== What to work on ==
**a)** Answer these questions from the patch message below about estimating RC6 during runtime suspend:
(i) Which function must not be called from the PMU counter read callback?
(ii) What did the v2 revision change?
(iii) Which commit does the patch list as fixed?
**b)** According to the patch message below about RC6 estimation, why can't intel_runtime_pm_get be called from the PMU counter read callback? Answer in one to three sentences.
**c)** Carry on the patch message below about estimating RC6 during runtime suspend, starting right after its last line.

== Supplied text ==
From: Tvrtko Ursulin <tvrtko.ursulin@intel.com>

We are not allowed to call intel_runtime_pm_get from the PMU counter read
callback since the former can sleep, and the latter is running under IRQ
context.

To workaround this, we record the last known RC6 and while runtime
suspended estimate its increase by querying the runtime PM core
timestamps.

Downside of this approach is that we can temporarily lose a chunk of RC6
time, from the last PMU read-out to runtime suspend entry, but that will
eventually catch up, once device comes back online and in the presence of
PMU queries.

Also, we have to be careful not to overshoot the RC6 estimate, so once
resumed after a period of approximation, we only update the counter once
it catches up. With the observation that RC6 is increasing while the
device is suspended, this should not pose a problem and can only cause
slight inaccuracies due clock base differences.

v2: Simplify by estimating on top of PM core counters. (Imre)

Signed-off-by: Tvrtko Ursulin <tvrtko.ursulin@intel.com>
Bugzilla: https://bugs.freedesktop.org/show_bug.cgi?id=104943
Fixes: 6060b6aec03c ("drm/i915/pmu: Add RC6 residency metrics")

== Information provided ==
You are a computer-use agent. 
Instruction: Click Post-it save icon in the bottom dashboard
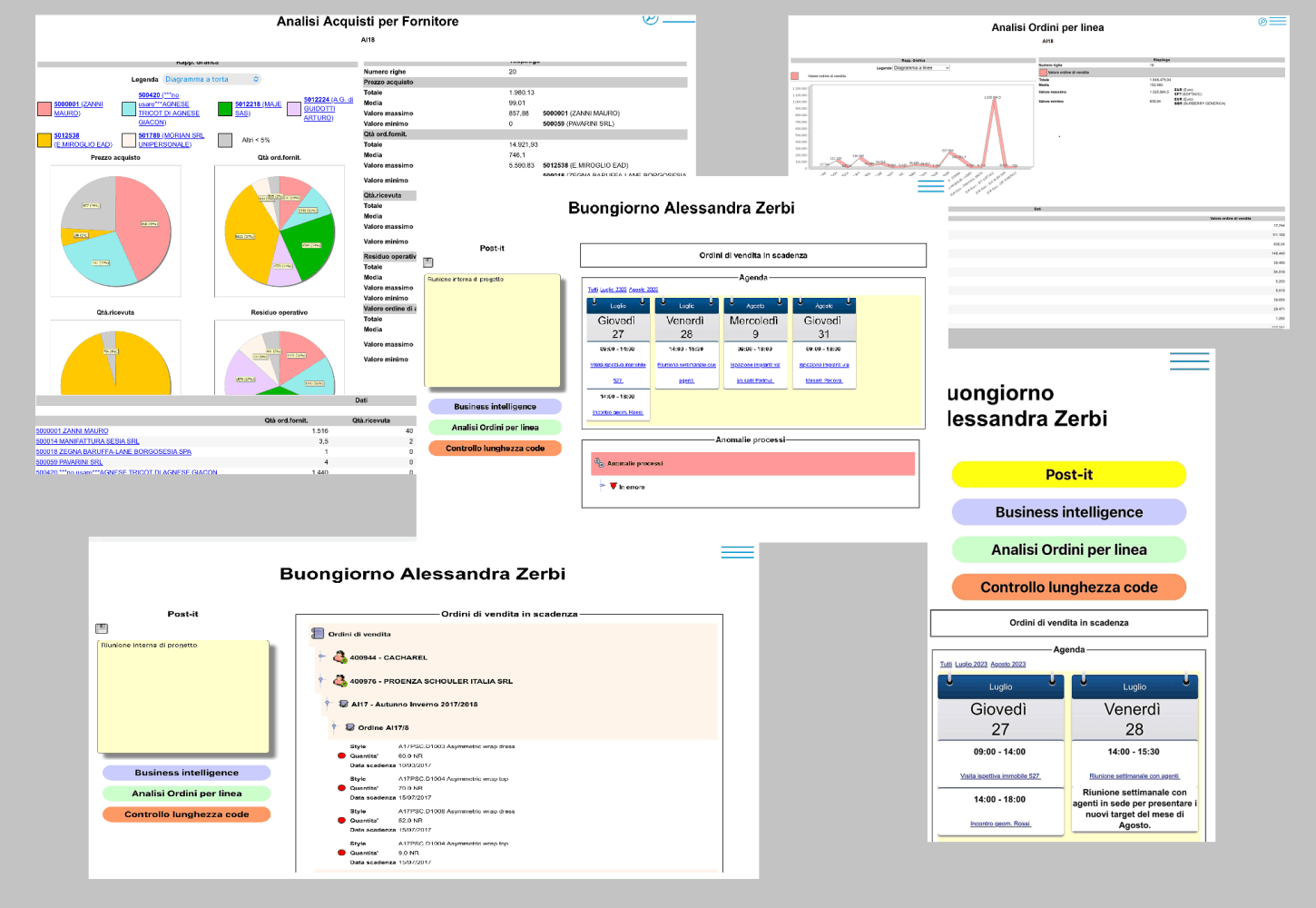coord(102,628)
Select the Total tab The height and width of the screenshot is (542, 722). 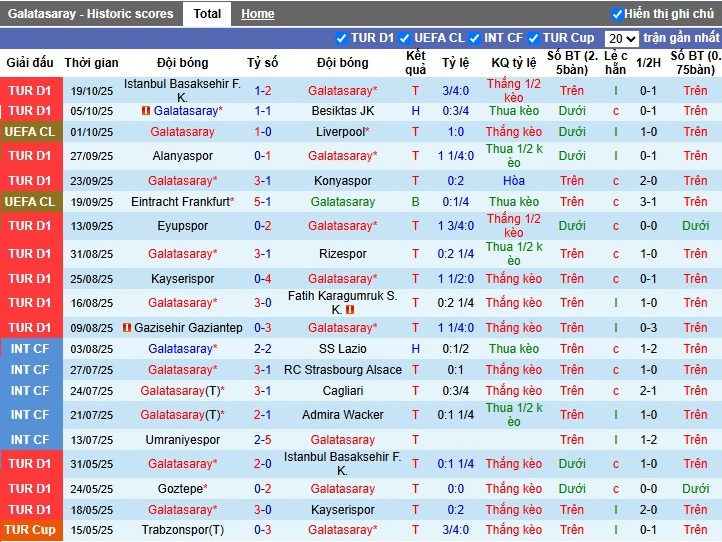[208, 14]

== Task-by-task answers ==
**a)**
(i) intel_runtime_pm_get
(ii) It simplified the approach by estimating on top of the PM core counters.
(iii) 6060b6aec03c ("drm/i915/pmu: Add RC6 residency metrics")

**b)** intel_runtime_pm_get can sleep. The PMU counter read callback runs in IRQ context, where sleeping is not allowed.

**c)**
Testcase: igt/perf_pmu/rc6-runtime-pm
Cc: Tvrtko Ursulin <tvrtko.ursulin@intel.com>
Cc: Chris Wilson <chris@chris-wilson.co.uk>
Cc: Imre Deak <imre.deak@intel.com>
Cc: Jani Nikula <jani.nikula@linux.intel.com>
Cc: Joonas Lahtinen <joonas.lahtinen@linux.intel.com>
Cc: Rodrigo Vivi <rodrigo.vivi@intel.com>
Cc: David Airlie <airlied@linux.ie>
Cc: intel-gfx@lists.freedesktop.org
Cc: dri-devel@lists.freedesktop.org
Reviewed-by: Chris Wilson <chris@chris-wilson.co.uk>
Link: https://patchwork.freedesktop.org/patch/msgid/20180206183311.17924-1-tvrtko.ursulin@linux.intel.com
(cherry picked from commit 1fe699e30113ed6f6e853ff44710d256072ea627)
---
 drivers/gpu/drm/i915/i915_pmu.c | 93 ++++++++++++++++++++++++++++++++++-------
 drivers/gpu/drm/i915/i915_pmu.h |  6 +++
 2 files changed, 84 insertions(+), 15 deletions(-)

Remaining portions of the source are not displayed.